Fernando Pessoa en “El regreso de los dioses” afirma “El artista es la forma más alta del hombre superior. El santo es del tipo de los Ángeles cuyo oficio es creer, el sabio es del tipo de los Arcángeles, cuyo oficio es comprender; el artista, sin embargo, es del tipo de los Dioses, cuyo oficio es crear.” Si reemplazamos artista por poeta, en esta contundente proclama, tendremos, no solo lo que concibe el pueblo ruso de sus poetas, sino lo que caracteriza a algunos seres iluminados, que, siguiendo el discurso parsoniano, serían las Potestades de la Palabra. A este último orden perteneció el poeta Antonio Zibara, cuyo cuerpo acompañamos ayer lunes 16 de noviembre con Julián Malatesta, Larisa Sanclemente y un reducido número de familiares y vecinos a su destino final sobre la tierra.
Porque Antonio, nunca perteneció del todo a este mundo.

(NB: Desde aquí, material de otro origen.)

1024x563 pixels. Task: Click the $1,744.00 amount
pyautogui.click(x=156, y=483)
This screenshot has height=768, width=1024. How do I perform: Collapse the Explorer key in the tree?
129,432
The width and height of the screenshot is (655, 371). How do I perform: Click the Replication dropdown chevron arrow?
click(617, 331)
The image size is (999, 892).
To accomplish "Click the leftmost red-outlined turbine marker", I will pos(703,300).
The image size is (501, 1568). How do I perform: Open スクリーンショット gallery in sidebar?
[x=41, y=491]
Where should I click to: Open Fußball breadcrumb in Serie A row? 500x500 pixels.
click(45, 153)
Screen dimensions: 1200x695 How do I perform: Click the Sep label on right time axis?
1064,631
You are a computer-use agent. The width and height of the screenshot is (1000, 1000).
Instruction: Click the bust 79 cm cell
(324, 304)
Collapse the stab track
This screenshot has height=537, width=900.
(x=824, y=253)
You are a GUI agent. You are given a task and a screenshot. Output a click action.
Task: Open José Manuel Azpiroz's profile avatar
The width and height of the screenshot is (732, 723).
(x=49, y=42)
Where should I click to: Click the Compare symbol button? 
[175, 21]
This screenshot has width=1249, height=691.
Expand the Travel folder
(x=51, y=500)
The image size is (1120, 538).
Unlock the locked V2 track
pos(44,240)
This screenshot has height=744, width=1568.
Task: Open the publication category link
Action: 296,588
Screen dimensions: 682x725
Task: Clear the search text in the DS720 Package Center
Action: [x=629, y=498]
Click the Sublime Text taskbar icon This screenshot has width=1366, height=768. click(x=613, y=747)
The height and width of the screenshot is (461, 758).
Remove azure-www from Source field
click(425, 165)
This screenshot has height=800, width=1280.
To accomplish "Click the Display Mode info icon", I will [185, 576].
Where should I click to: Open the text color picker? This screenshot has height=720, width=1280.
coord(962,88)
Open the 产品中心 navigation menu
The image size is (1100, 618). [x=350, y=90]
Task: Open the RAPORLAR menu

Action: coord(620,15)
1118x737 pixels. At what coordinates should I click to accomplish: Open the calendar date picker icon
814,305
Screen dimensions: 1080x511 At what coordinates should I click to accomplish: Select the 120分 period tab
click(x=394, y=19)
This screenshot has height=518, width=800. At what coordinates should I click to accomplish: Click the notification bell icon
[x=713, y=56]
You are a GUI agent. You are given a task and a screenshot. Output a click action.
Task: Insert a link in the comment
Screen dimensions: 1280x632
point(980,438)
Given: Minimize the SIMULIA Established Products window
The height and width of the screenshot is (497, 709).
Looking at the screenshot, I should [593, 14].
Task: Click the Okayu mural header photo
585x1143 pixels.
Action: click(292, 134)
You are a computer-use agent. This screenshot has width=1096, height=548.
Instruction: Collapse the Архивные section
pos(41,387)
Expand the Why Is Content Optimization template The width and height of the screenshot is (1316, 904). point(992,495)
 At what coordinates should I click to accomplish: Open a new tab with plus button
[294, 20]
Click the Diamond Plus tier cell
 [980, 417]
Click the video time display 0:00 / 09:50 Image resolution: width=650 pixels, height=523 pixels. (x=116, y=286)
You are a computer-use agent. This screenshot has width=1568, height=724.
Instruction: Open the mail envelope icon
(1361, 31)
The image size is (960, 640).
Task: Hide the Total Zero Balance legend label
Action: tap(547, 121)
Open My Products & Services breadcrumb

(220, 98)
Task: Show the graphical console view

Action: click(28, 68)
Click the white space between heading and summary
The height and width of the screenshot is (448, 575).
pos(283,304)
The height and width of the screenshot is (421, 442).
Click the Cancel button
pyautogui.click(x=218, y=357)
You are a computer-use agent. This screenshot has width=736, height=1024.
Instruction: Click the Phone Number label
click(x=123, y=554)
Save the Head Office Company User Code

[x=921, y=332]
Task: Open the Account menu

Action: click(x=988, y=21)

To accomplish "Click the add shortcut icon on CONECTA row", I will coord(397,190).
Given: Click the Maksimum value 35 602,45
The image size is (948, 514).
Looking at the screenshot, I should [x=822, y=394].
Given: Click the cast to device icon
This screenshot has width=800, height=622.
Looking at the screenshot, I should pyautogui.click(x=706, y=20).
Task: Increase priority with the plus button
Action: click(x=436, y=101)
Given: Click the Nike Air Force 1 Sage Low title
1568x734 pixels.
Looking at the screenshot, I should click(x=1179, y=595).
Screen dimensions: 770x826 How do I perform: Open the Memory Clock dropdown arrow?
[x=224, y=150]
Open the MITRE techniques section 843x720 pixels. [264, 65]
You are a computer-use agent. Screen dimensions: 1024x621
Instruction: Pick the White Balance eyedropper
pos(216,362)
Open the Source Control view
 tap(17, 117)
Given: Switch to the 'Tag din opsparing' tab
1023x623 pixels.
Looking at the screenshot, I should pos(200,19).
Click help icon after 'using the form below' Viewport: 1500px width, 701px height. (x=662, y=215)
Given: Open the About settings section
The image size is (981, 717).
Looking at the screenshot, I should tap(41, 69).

Su universo lo componían varios cosmos interiores que se nutrían de realidades inma-teriales, casi siempre incompresibles para los profanos, pero de una permanente actualidad en quienes nunca abandonaron los mágicos territorios de la infancia y sus vecindades mítico-religiosas. Por eso dice de su poesía el poeta Jorge Eliécer Ordóñez, “La poesía de Antonio Zibara nos recuerda el calidoscopio de la infancia, a cada vaivén entre las manos, las figuras adentro se acomodan en forma diferente; todas las lecturas eran posibles, todas ciertas en la sincronía, todas potenciales en la diacronía”.
Por ello, su poesía muchas veces se tornaba incompresible para quienes están acostumbrados a la búsqueda de lo razonable, de lo coherente al interior de ese laberintico cosmos de la poesía. Julián Malatesta lo intuye en el prólogo de uno de los libros del poeta cuando asevera, “Todo lo que nombra la poética de Zibara es común, es familiar y no obstante es inédito, es inusual, se nos revela por primera vez,” Esa revelación, es el oficio del poeta, es el misterioso don que nos lega Antonio Zibara.